What is asked:
a - Set down word for word the part of the permit excerpt that begins at the words "Status: In compliance." and ends after the words "of PM10/PM2.5.".
b - For each statement, state whether the permit excerpt agrees with it, answering yes or no and quoting the words that decide it. (i) Stack testing results go to the Director within 60 days after the testing is completed. (ii) The source must notify the Director at least 15 days before a test. (iii) Under the CO condition, emissions are tested every three years.

Selection:
II.B.7.a.2 Recordkeeping:
Results of all stack testing shall be recorded and maintained in accordance with the associated test
method and Provision S.1 in Section I of this permit.
II.B.7.a.3 Reporting:
The results of stack testing shall be submitted to the Director within 60 days of completion of the
testing. Reports shall clearly identify results as compared to permit limits and indicate
compliance status. There are no additional reporting requirements for this provision except those
specified in Section I of this permit.
Status: In compliance. Auxiliary boiler #2 was last tested October 8, 2019. Results were submitted to DAQ
and found in compliance in DAQC-1704-19. DAQ calculated test results indicated 0.004 lb/MMBtu
of PM10/PM2.5.
II.B.7.b Condition:
Emissions of CO shall be no greater than 0.037 lb/MMBtu based on a 3-hour testing average. [Origins:
DAQE -AN130310012-15]. [R307-401-8]
II.B.7.b.1 Monitoring:
Stack testing shall be performed as specified here:
(a) Frequency. Emissions shall be tested every five years. Tests may also be required at the
direction of the Director at any time.
(b) Notification. At least 30 days before the test, the source shall notify the Director of the date,
time, and place of testing and provide a copy of the test protocol. The source shall attend a pretest
conference if determined necessary by the Director.
(c) Sample Point. The emission sample point shall conform to the requirements of 40 CFR 60,
Appendix A, Method 1. In addition, Occupational Safety and Health Administration (OSHA) or
Mine Safety and Health Administration (MSHA) approved access shall be provided to the test
48
location.
(d) Methods.
(1) 40 CFR 60, Appendix A, Method 10 shall be used, or other EPA-approved testing method, as
acceptable to the Director;
(2) Volumetric Flow Rate: 40 CFR 60, Appendix A, Method 2 or EPA Test Method No. 19 "SO2
Removal & PM, SO2, NOx Rates from Electric Utility Steam Generators" or other testing
methods approved by EPA and acceptable to the Director.
(e) Calculations. To determine mass emission rates (lb/hr, etc.) the pollutant concentration as
determined by the appropriate methods above shall be multiplied by the volumetric flow rate and
any necessary conversion factors required providing the results in the specified units of the
emission limitation.
(f) Production Rate During Testing. The operational rate during all compliance testing shall be no
less than 90% of the maximum rate achieved in the previous three (3) years.
II.B.7.b.2 Recordkeeping:
Results of all stack testing shall be recorded and maintained in accordance with the associated test
method and Provision S.1 in Section I of this permit.

Recorded information:

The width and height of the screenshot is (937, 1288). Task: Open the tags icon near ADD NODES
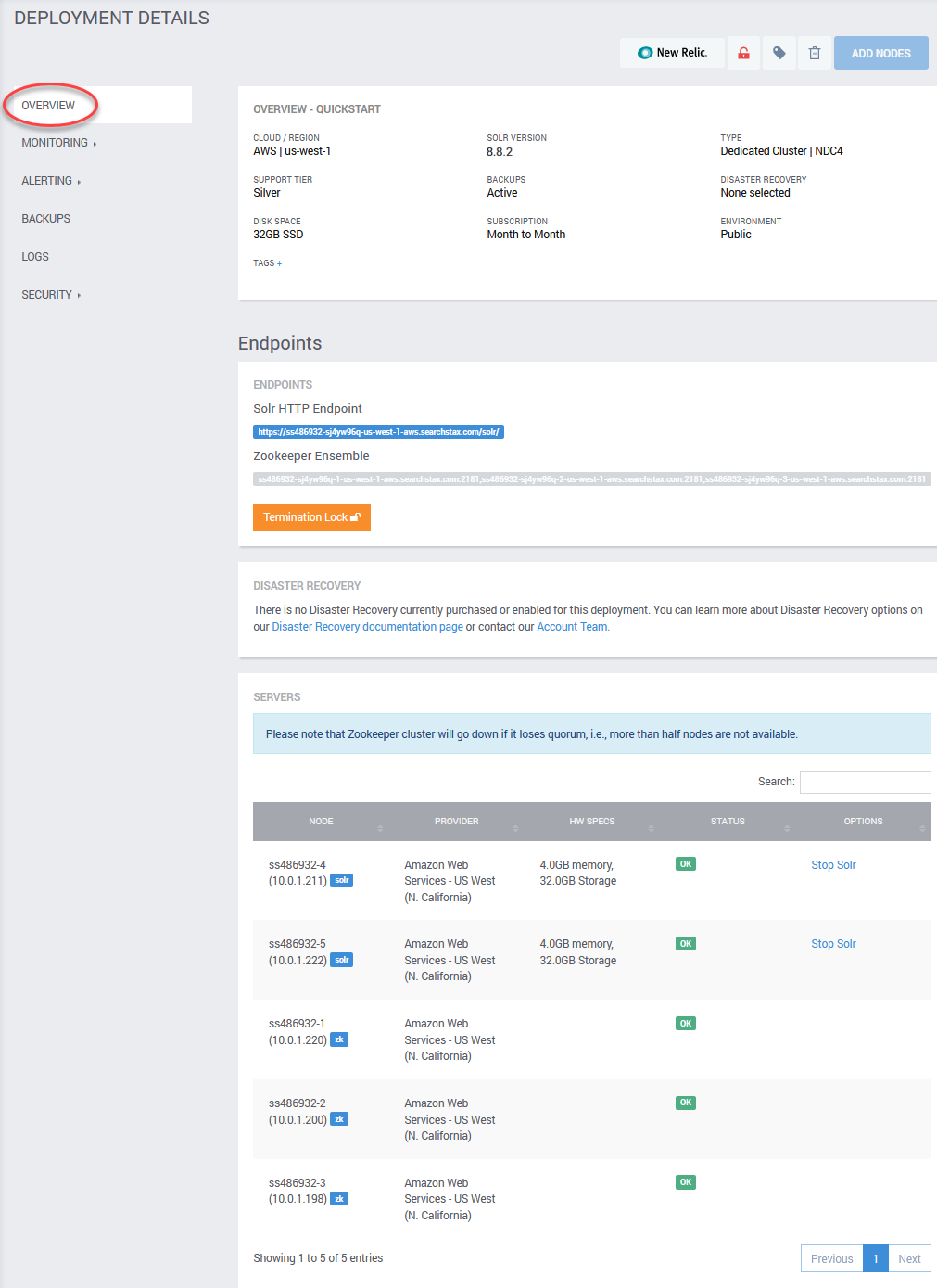(779, 53)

Outputs by task:
a -
Status: In compliance. Auxiliary boiler #2 was last tested October 8, 2019. Results were submitted to DAQ
and found in compliance in DAQC-1704-19. DAQ calculated test results indicated 0.004 lb/MMBtu
of PM10/PM2.5.

b -
(i) Yes: "within 60 days of completion of the testing."
(ii) No: "At least 30 days before the test, the source shall notify the Director."
(iii) No: "Emissions shall be tested every five years."